I know, I know. I thought everyone in the world just watched our TV dubbed in whatever language. Surprise! They don't. I'm willing to bet if you looked into shows from other English speaking countries, you would find something you really really like.

Barack Obama

Payafuckingttention. We all expected him to be perfect and cleary he's not. But look at the way he's failed compared to how other people have. He's making moves we haven't seen since The Great Society. I think we can all think of people who are just TOO conservative. Where are the people that are TOO liberal? There's your new life goal.

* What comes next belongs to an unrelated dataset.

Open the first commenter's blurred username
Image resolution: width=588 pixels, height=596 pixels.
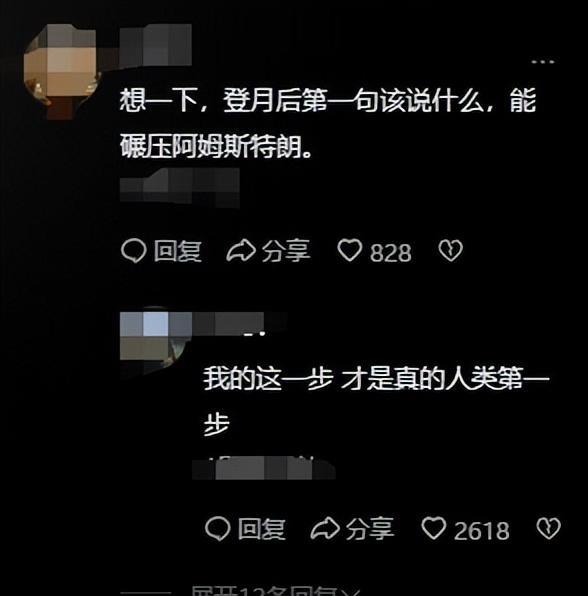[x=155, y=44]
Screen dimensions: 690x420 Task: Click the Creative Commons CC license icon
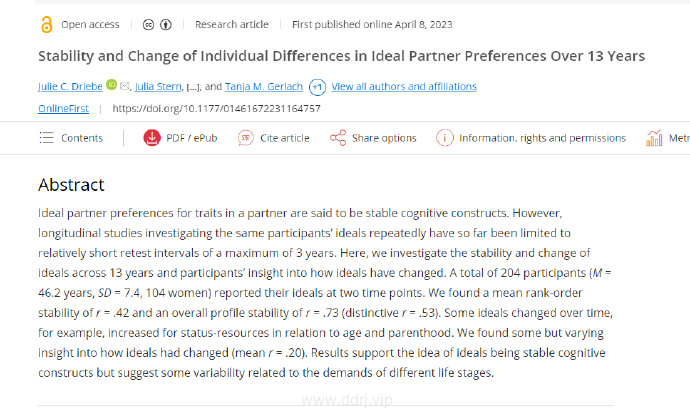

All the problems with Glee

I LOVE GLEE. But for realzies that shit be mad sexist, slightly racist, and just an overall disappointment at times. Which kinda doesn't work when you're trying to teach America all these lessons. In some instances, it completely shifts the blame and avoids the underlying issues to the phenomenons it attempts to confront. But what do you expect. It's from the guy that wrote Nip/Tuck. Not the deepest person on the planet.

Dino Nugget Quesadillas

If you STILL have not listened to me and made a quesadilla with chicken nuggets and Mexican cheese, kill yourself.

Stop. Think about it.

I jotted this down a while ago and lemme tell you. I'm about to solve so many relationship problems. Whenever you are fighting all parties (One time I was watching Taxi Cab Confessionals and there were 3 people all in a relationship with each other so that stuff happens) need to stop for two seconds and ask yourself one question.

 Am I making any damn sense?

If the answer is no, reevaluate your approach to the situation. You can even do a simple test:
Relate the fight to someone else and if you catch yourself "slightly" changing details to make your side come off in a better light, you probably ain't making no damn sense and you should go apologize.

Not gonna front. I do it.
Don't front. You do it.
Let's work together for a better future.